Presented by Ransom Productions
Traverse Theatre, Edinburgh
On Protestants' final night (of just three) in Edinburgh, plenty of seats were still available for the show - a shame, considering that this was probably one of the best shows to appear in this intimate theatre in the last few months.
Paul Hickey stars, giving a consistently magnetic performance. He tells the stories of a wide variety of Protestant worshippers through the ages, including Queen Elizabeth, Martin Luther, a soldier in Cromwell's army, an American snake-handler from Mississippi, and a young man in Ireland. Under the skilled direction of the company's artistic director, Rachel O'Riordan, Hickey takes writer Robert Welch's lyrical script and stretches each word, each phrase, to its fullest potential without overwhelming it.
The shock of this performance is how completely Hickey makes each transformation between characters. Each tale ends with a musical transition and a darkened stage - when one realizes that Hickey has delivered each monologue as an entirely different personality (perhaps initially most evident in his "becoming" Queen Elizabeth, but equally flawless in each successive performance), it is impossible not to feel privileged to witness the performance.

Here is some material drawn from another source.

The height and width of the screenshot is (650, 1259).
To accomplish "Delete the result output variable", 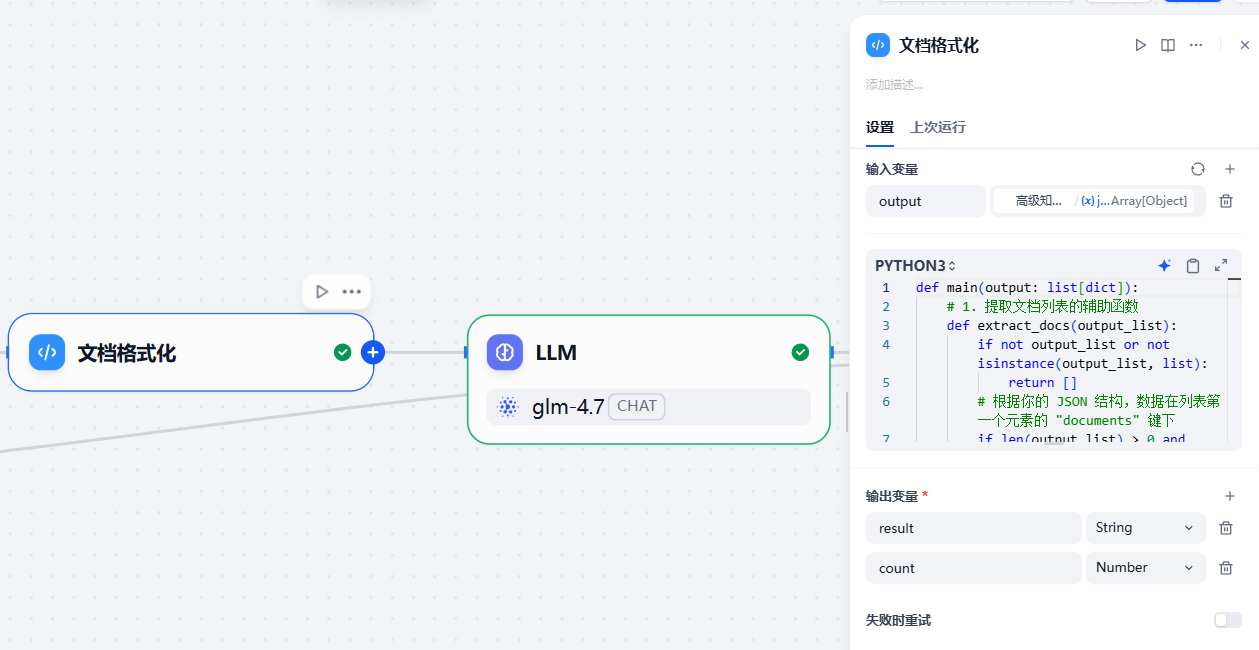I will pyautogui.click(x=1226, y=528).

Most of the elements of Protestants fit together seamlessly, creating one cohesive whole. The only exception to this is, regrettably, the final passage in Welch's script. Over the preceding hour, each story has been told so perfectly from the point of view of its protagonist that when, at the end, Hickey draws them together in the manner of an all-knowing narrator, the moralizing tone that is suddenly adopted falls flat. Audiences who have followed the stories of Hickey's characters through to the end of the play will already realize that the binding tie between the Protestant characters is their willingness to question, and their deep-seated faith, without being told it in so many words, with stirring music played in the background.
But even a less-than-all-consuming ending cannot spoil the fact that Protestants is simply a stunning piece of theatre; anyone who didn't manage to catch it in Edinburgh should hope they have the opportunity to do so at a later date - though no information is available on the company's website as to whether or not this will be possible.
Philip Fisher reviewed this production at the Soho Theatre.